Down to the final line, return the records unchanged.

Data in this exercise:
——

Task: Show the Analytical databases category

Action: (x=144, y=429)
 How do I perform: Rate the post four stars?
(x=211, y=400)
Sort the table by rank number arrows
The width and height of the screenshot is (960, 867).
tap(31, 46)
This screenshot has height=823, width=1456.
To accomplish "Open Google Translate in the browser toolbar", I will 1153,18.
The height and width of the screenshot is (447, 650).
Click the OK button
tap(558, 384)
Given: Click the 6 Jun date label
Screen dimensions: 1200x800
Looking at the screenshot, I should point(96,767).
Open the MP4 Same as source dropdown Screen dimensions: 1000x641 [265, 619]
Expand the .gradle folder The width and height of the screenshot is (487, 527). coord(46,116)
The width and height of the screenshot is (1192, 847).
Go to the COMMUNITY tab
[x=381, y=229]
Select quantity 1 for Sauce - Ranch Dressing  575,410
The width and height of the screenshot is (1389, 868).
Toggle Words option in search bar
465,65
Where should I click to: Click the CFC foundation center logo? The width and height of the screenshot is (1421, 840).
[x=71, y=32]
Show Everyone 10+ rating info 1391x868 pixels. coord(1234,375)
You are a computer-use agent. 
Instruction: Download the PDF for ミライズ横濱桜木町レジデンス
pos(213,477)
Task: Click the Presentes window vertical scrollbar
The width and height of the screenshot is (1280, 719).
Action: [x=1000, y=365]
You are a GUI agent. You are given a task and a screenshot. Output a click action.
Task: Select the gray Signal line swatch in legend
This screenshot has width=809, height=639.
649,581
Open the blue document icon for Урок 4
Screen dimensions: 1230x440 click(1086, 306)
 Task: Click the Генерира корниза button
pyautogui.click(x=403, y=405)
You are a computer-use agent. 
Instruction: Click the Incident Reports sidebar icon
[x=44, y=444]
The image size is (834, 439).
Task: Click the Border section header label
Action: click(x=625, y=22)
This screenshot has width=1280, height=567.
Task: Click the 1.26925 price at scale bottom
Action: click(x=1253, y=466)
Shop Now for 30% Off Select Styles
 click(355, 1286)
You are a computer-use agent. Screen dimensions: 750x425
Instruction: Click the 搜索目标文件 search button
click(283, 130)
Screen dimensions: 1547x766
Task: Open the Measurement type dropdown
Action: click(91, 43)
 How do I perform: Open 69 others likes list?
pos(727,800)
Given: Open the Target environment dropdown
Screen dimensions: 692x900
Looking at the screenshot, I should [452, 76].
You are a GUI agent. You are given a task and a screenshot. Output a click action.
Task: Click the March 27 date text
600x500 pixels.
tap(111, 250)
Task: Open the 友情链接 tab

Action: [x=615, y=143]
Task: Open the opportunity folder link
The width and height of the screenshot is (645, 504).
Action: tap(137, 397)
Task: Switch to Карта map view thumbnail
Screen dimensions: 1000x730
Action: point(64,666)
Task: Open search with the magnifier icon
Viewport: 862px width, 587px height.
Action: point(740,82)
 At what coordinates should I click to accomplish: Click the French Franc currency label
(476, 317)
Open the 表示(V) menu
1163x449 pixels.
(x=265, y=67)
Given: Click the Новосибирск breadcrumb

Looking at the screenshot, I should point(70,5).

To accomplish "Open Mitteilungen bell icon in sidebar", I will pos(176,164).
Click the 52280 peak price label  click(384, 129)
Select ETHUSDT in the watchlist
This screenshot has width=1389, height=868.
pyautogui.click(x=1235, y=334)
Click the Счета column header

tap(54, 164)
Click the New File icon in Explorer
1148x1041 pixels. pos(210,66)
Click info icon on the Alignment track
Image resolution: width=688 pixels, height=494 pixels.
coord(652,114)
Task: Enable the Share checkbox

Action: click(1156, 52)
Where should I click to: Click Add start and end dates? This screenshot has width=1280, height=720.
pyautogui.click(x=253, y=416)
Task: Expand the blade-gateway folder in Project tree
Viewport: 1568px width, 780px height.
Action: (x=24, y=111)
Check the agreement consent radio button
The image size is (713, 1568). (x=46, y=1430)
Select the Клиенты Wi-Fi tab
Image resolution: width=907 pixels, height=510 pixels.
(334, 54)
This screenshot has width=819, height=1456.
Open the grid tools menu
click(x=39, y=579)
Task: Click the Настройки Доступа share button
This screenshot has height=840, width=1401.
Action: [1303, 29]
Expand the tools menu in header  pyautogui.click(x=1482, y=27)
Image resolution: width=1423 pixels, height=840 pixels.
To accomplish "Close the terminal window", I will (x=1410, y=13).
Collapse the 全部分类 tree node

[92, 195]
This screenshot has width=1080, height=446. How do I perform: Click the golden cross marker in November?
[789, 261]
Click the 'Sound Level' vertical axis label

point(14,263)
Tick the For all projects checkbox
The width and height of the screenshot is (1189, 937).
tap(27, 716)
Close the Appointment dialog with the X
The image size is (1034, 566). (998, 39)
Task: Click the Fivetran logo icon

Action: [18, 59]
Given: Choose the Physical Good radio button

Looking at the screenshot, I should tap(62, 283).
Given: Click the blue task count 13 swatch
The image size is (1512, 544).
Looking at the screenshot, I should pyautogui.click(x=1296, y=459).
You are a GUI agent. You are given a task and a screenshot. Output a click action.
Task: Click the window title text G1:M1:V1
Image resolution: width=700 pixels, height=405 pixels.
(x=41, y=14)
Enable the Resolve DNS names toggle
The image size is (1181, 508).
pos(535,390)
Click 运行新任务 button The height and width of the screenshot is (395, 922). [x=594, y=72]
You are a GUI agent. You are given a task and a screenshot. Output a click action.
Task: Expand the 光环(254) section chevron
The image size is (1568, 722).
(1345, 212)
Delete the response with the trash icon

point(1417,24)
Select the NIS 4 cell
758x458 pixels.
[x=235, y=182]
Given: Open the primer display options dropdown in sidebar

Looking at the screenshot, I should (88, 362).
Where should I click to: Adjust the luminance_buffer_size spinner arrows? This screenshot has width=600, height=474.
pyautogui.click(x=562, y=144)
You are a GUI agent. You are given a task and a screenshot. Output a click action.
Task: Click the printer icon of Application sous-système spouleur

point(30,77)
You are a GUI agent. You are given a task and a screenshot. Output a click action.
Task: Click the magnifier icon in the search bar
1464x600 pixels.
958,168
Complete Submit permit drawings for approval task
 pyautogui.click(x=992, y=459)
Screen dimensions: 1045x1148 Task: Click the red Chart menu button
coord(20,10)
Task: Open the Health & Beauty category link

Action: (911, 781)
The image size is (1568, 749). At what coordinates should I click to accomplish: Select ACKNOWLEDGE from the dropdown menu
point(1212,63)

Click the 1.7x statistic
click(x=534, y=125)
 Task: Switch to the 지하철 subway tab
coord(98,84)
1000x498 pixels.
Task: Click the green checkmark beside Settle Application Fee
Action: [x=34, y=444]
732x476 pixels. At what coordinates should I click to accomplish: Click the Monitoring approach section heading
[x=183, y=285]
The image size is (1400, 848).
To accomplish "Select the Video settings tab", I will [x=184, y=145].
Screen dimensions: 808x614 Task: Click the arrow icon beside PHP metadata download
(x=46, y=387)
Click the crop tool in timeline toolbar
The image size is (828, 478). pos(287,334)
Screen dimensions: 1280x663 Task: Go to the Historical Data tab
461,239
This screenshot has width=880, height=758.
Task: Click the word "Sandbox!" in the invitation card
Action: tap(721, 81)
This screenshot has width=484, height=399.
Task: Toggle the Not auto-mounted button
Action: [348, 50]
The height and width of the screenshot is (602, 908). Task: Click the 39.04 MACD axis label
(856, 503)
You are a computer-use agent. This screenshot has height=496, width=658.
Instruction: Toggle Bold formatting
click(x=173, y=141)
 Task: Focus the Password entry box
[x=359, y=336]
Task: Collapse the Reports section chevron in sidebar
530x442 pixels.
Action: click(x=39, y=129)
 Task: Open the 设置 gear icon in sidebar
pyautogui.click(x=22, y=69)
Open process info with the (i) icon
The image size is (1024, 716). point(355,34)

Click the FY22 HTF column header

——

Written response:
Task: Show the Analytical databases category

Action: (x=144, y=429)
 How do I perform: Rate the post four stars?
(x=211, y=400)
Sort the table by rank number arrows
The width and height of the screenshot is (960, 867).
tap(31, 46)
This screenshot has height=823, width=1456.
To accomplish "Open Google Translate in the browser toolbar", I will 1153,18.
The height and width of the screenshot is (447, 650).
Click the OK button
tap(558, 384)
Given: Click the 6 Jun date label
Screen dimensions: 1200x800
Looking at the screenshot, I should point(96,767).
Open the MP4 Same as source dropdown Screen dimensions: 1000x641 [265, 619]
Expand the .gradle folder The width and height of the screenshot is (487, 527). coord(46,116)
The width and height of the screenshot is (1192, 847).
Go to the COMMUNITY tab
[x=381, y=229]
Select quantity 1 for Sauce - Ranch Dressing  575,410
The width and height of the screenshot is (1389, 868).
Toggle Words option in search bar
465,65
Where should I click to: Click the CFC foundation center logo? The width and height of the screenshot is (1421, 840).
[x=71, y=32]
Show Everyone 10+ rating info 1391x868 pixels. coord(1234,375)
You are a computer-use agent. 
Instruction: Download the PDF for ミライズ横濱桜木町レジデンス
pos(213,477)
Task: Click the Presentes window vertical scrollbar
The width and height of the screenshot is (1280, 719).
Action: [x=1000, y=365]
You are a GUI agent. You are given a task and a screenshot. Output a click action.
Task: Select the gray Signal line swatch in legend
This screenshot has width=809, height=639.
649,581
Open the blue document icon for Урок 4
Screen dimensions: 1230x440 click(1086, 306)
 Task: Click the Генерира корниза button
pyautogui.click(x=403, y=405)
You are a computer-use agent. 
Instruction: Click the Incident Reports sidebar icon
[x=44, y=444]
The image size is (834, 439).
Task: Click the Border section header label
Action: click(x=625, y=22)
This screenshot has width=1280, height=567.
Task: Click the 1.26925 price at scale bottom
Action: click(x=1253, y=466)
Shop Now for 30% Off Select Styles
 click(355, 1286)
You are a computer-use agent. Screen dimensions: 750x425
Instruction: Click the 搜索目标文件 search button
click(283, 130)
Screen dimensions: 1547x766
Task: Open the Measurement type dropdown
Action: click(91, 43)
 How do I perform: Open 69 others likes list?
pos(727,800)
Given: Open the Target environment dropdown
Screen dimensions: 692x900
Looking at the screenshot, I should [452, 76].
You are a GUI agent. You are given a task and a screenshot. Output a click action.
Task: Click the March 27 date text
600x500 pixels.
tap(111, 250)
Task: Open the 友情链接 tab

Action: [x=615, y=143]
Task: Open the opportunity folder link
The width and height of the screenshot is (645, 504).
Action: tap(137, 397)
Task: Switch to Карта map view thumbnail
Screen dimensions: 1000x730
Action: point(64,666)
Task: Open search with the magnifier icon
Viewport: 862px width, 587px height.
Action: point(740,82)
 At what coordinates should I click to accomplish: Click the French Franc currency label
(476, 317)
Open the 表示(V) menu
1163x449 pixels.
(x=265, y=67)
Given: Click the Новосибирск breadcrumb

Looking at the screenshot, I should point(70,5).

To accomplish "Open Mitteilungen bell icon in sidebar", I will pos(176,164).
Click the 52280 peak price label  click(384, 129)
Select ETHUSDT in the watchlist
This screenshot has width=1389, height=868.
pyautogui.click(x=1235, y=334)
Click the Счета column header

tap(54, 164)
Click the New File icon in Explorer
1148x1041 pixels. pos(210,66)
Click info icon on the Alignment track
Image resolution: width=688 pixels, height=494 pixels.
coord(652,114)
Task: Enable the Share checkbox

Action: click(1156, 52)
Where should I click to: Click Add start and end dates? This screenshot has width=1280, height=720.
pyautogui.click(x=253, y=416)
Task: Expand the blade-gateway folder in Project tree
Viewport: 1568px width, 780px height.
Action: (x=24, y=111)
Check the agreement consent radio button
The image size is (713, 1568). (x=46, y=1430)
Select the Клиенты Wi-Fi tab
Image resolution: width=907 pixels, height=510 pixels.
(334, 54)
This screenshot has width=819, height=1456.
Open the grid tools menu
click(x=39, y=579)
Task: Click the Настройки Доступа share button
This screenshot has height=840, width=1401.
Action: [1303, 29]
Expand the tools menu in header  pyautogui.click(x=1482, y=27)
Image resolution: width=1423 pixels, height=840 pixels.
To accomplish "Close the terminal window", I will (x=1410, y=13).
Collapse the 全部分类 tree node

[92, 195]
This screenshot has width=1080, height=446. How do I perform: Click the golden cross marker in November?
[789, 261]
Click the 'Sound Level' vertical axis label

point(14,263)
Tick the For all projects checkbox
The width and height of the screenshot is (1189, 937).
tap(27, 716)
Close the Appointment dialog with the X
The image size is (1034, 566). (998, 39)
Task: Click the Fivetran logo icon

Action: [18, 59]
Given: Choose the Physical Good radio button

Looking at the screenshot, I should tap(62, 283).
Given: Click the blue task count 13 swatch
The image size is (1512, 544).
Looking at the screenshot, I should pyautogui.click(x=1296, y=459).
You are a GUI agent. You are given a task and a screenshot. Output a click action.
Task: Click the window title text G1:M1:V1
Image resolution: width=700 pixels, height=405 pixels.
(x=41, y=14)
Enable the Resolve DNS names toggle
The image size is (1181, 508).
pos(535,390)
Click 运行新任务 button The height and width of the screenshot is (395, 922). [x=594, y=72]
You are a GUI agent. You are given a task and a screenshot. Output a click action.
Task: Expand the 光环(254) section chevron
The image size is (1568, 722).
(1345, 212)
Delete the response with the trash icon

point(1417,24)
Select the NIS 4 cell
758x458 pixels.
[x=235, y=182]
Given: Open the primer display options dropdown in sidebar

Looking at the screenshot, I should (88, 362).
Where should I click to: Adjust the luminance_buffer_size spinner arrows? This screenshot has width=600, height=474.
pyautogui.click(x=562, y=144)
You are a GUI agent. You are given a task and a screenshot. Output a click action.
Task: Click the printer icon of Application sous-système spouleur

point(30,77)
You are a GUI agent. You are given a task and a screenshot. Output a click action.
Task: Click the magnifier icon in the search bar
1464x600 pixels.
958,168
Complete Submit permit drawings for approval task
 pyautogui.click(x=992, y=459)
Screen dimensions: 1045x1148 Task: Click the red Chart menu button
coord(20,10)
Task: Open the Health & Beauty category link

Action: (911, 781)
The image size is (1568, 749). At what coordinates should I click to accomplish: Select ACKNOWLEDGE from the dropdown menu
point(1212,63)

Click the 1.7x statistic
click(x=534, y=125)
 Task: Switch to the 지하철 subway tab
coord(98,84)
1000x498 pixels.
Task: Click the green checkmark beside Settle Application Fee
Action: [x=34, y=444]
732x476 pixels. At what coordinates should I click to accomplish: Click the Monitoring approach section heading
[x=183, y=285]
The image size is (1400, 848).
To accomplish "Select the Video settings tab", I will [x=184, y=145].
Screen dimensions: 808x614 Task: Click the arrow icon beside PHP metadata download
(x=46, y=387)
Click the crop tool in timeline toolbar
The image size is (828, 478). pos(287,334)
Screen dimensions: 1280x663 Task: Go to the Historical Data tab
461,239
This screenshot has width=880, height=758.
Task: Click the word "Sandbox!" in the invitation card
Action: tap(721, 81)
This screenshot has width=484, height=399.
Task: Toggle the Not auto-mounted button
Action: [348, 50]
The height and width of the screenshot is (602, 908). Task: Click the 39.04 MACD axis label
(856, 503)
You are a computer-use agent. This screenshot has height=496, width=658.
Instruction: Toggle Bold formatting
click(x=173, y=141)
 Task: Focus the Password entry box
[x=359, y=336]
Task: Collapse the Reports section chevron in sidebar
530x442 pixels.
Action: click(x=39, y=129)
 Task: Open the 设置 gear icon in sidebar
pyautogui.click(x=22, y=69)
Open process info with the (i) icon
The image size is (1024, 716). point(355,34)

Click the FY22 HTF column header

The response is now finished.